Se alguém te fere a vida, Olha a fonte que passa, coração, Beijando a pedra imerecida Que se lhe atira à face, Como se nada houvesse e nada lhe alterasse O serviço de amor na beleza do chão! Aquele que te odeia ou te persegue, Embora mostre um cérebro perfeito, Não vê a sombra espessa em que se envolve E a ferida mortal que traz no peito. Quem te agrava ou injuria A cruz de provação que carregas na estrada, Não sabe quanta dor lhe virá, no futuro, Da atitude impensada. A pessoa que inveja Não percebe que alenta, dia a dia Escondido no próprio coração, O veneno minaz que lhe furta a alegria. Quem te condena as lutas em que choras Desconhece, de todo, Que abre para si mesmo, ante os campos da Terra, Uma estrada de lodo! Para ofensa que surja e ofensa que ressurja, Perdoa, esquece e ampara, outra vez e outra vez. O tempo restitui, em conta viva e certa, Todo bem que se dá, todo mal que se fez! Se alguém te fere a vida, Olha a fonte que passa, coração, Beijando a pedra imerecida Que se lhe atira à face, Como se nada houvesse e nada lhe alterasse O serviço de amor na beleza do chão. |
Os poemas de Maria Dolores têm a simplicidade, a forma e o ritmo largo de Rodrigues de Abreu em “Casa Destelhada”. Para a poética atual são expressões do passado. Não usam figuras audaciosas, nem jogo de palavras ou subentendidos. Mas isso porque Maria Dolores não pretende fazer simplesmente poesia, muito menos a poesia de efeitos gráficos e, portanto, sensorial de nossos dias. Longe de querer participar da chamada “poesia de vanguarda”, o que ela pretende é servir-se do verso espontâneo, quase na forma de prosa rimada, para comunicar-se com os homens e transmitir-lhes as suas experiências da vida espiritual.
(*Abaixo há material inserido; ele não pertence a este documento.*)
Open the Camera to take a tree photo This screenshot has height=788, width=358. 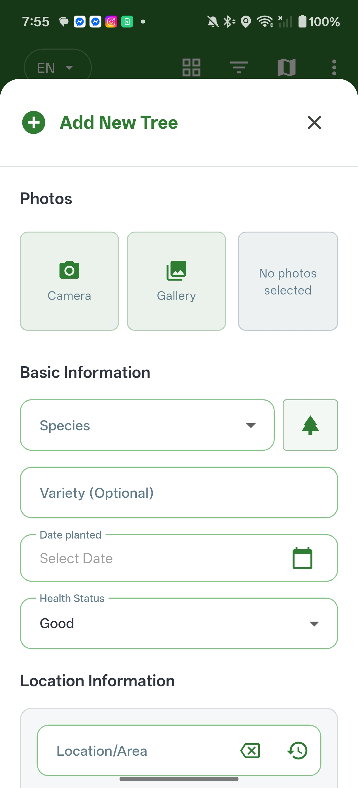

O poema “Eles não sabem” é um belo exemplo disso. E se não tem atualidade poética, tem oportunidade ética. Publicamo-lo no momento certo, como um legítimo aparte do Além nos diálogos da Terra. E depois de lê-lo podemos replicar ao seu título com o título desta crônica. Sim, porque se eles soubessem — eles, os que ferem, injuriam, condenam, ofendem — “que o tempo restitui, em conta viva e certa, todo o bem que se dá e todo o mal .que se fez”, certamente prefeririam a prática do bem.
Expressiva a maneira por que ela repete o ensino evangélico do perdoar setenta vezes sete, acentuando: “Para ofensa que surja e ofensa que ressurja, perdoa, esquece e ampara, outra vez e outra vez…” Porque as ofensas surgem e ressurgem, sempre as mesmas, na boca dos que negam e acusam. Perdoá-las e esquecê-las é amparar os ofensores, evitando que eles se afundem na semeadura do joio.
A fonte que passa, cristalina, fecundando a terra e espelhando o céu, desvia-se da pedra que se lhe atira à face e continua a cantar. Se a fonte parasse, ofendida, para enfrentar a pedra agressiva, o seu curso benéfico seria interrompido sem nenhum resultado, pois as pedras surgem e ressurgem constantemente no leito das águas.
Chico Xavier segue o exemplo da fonte há quarenta anos. Os seus inimigos de sempre — e sempre gratuitos — repetem sem cessar as mesmas injúrias através do tempo. Mas Chico é a fonte que não para, como se nada houvesse e nada o alterasse.